Why Does This Case Matter?

This case is important for practitioners because it illustrates the procedural consequences of striking out defences in Singapore civil litigation. When a defence is struck out and interlocutory judgment is entered, the defendant loses the ability to contest pleaded facts at the damages assessment stage. The court’s reasoning is a clear application of pleading principles: admissions arise from the absence of an effective traverse, and the court will not allow a defendant to use the assessment hearing to reintroduce disputes that should have been raised earlier.

From a damages perspective, the decision is also a reminder that assessment hearings are not necessarily “mini-trials” on liability. Where liability has already been determined and the pleaded heads of loss are treated as admitted, the court may proceed on the pleaded quantum figures without requiring the plaintiff to prove again every factual element that underpins those figures. This has direct implications for how plaintiffs should draft statements of claim and how defendants should respond: the quality and specificity of pleaded quantum can become decisive once defences are struck out.
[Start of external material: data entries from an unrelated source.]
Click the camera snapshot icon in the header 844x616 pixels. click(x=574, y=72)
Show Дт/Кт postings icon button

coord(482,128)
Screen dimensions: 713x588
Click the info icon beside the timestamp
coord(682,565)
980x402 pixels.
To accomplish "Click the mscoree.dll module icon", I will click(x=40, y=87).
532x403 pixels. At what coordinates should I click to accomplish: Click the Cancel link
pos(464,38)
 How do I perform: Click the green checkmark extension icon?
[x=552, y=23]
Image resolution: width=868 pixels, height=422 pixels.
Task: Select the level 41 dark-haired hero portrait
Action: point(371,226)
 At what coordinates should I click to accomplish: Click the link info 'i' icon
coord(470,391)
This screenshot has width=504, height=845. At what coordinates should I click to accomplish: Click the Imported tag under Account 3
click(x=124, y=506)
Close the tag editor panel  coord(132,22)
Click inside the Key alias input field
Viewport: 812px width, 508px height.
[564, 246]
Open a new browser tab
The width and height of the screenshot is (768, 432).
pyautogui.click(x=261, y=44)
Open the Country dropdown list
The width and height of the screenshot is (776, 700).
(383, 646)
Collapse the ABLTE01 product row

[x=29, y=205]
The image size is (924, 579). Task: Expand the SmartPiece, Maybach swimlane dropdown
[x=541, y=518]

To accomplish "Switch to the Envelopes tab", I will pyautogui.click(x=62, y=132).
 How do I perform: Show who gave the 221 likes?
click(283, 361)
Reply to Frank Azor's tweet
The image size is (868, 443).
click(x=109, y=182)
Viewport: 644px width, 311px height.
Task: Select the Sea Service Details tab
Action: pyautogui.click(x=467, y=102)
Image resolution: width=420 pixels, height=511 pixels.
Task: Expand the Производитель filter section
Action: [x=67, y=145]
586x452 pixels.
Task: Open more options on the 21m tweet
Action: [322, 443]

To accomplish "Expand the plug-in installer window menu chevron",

Finally, the case sits within a broader line of authority on the effect of striking out and interlocutory judgment. By relying on Malcolmson v Mehta and Quality Assurance Management Asia Pte Ltd v Zhang Qing, the court confirms that procedural defaults can have substantive consequences. For law students and litigators, the case provides a useful study in the interaction between procedural law (pleadings, traverses, striking out) and substantive outcomes (damages quantification for fiduciary and related wrongs).

Legislation Referenced

  • Companies Act (Cap 50, 2006 Rev Ed), including s 340

Cases Cited

  • Malcolmson v Mehta [2001] 3 SLR(R) 379
  • Quality Assurance Management Asia Pte Ltd v Zhang Qing and others [2013] 3 SLR 631
  • Grande Corporation Pte Ltd v Cubix International Pte Ltd and others [2018] SGHC 13

Source Documents

This article analyses [2019] SGHC 146 for legal research and educational purposes. It does not constitute legal advice. Readers should consult the full judgment for the Court's complete reasoning.